◆ **Aim**
Write out each line of the items below as one string in a JSON list, leaving out any blank lines.
— begin —
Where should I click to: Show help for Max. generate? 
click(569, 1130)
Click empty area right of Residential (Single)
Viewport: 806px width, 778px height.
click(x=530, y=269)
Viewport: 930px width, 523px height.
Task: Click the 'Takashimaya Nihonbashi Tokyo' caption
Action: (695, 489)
— end —
◆ **The answer**
[
  "Where should I click to: Show help for Max. generate? ",
  "click(569, 1130)",
  "Click empty area right of Residential (Single)",
  "Viewport: 806px width, 778px height.",
  "click(x=530, y=269)",
  "Viewport: 930px width, 523px height.",
  "Task: Click the 'Takashimaya Nihonbashi Tokyo' caption",
  "Action: (695, 489)"
]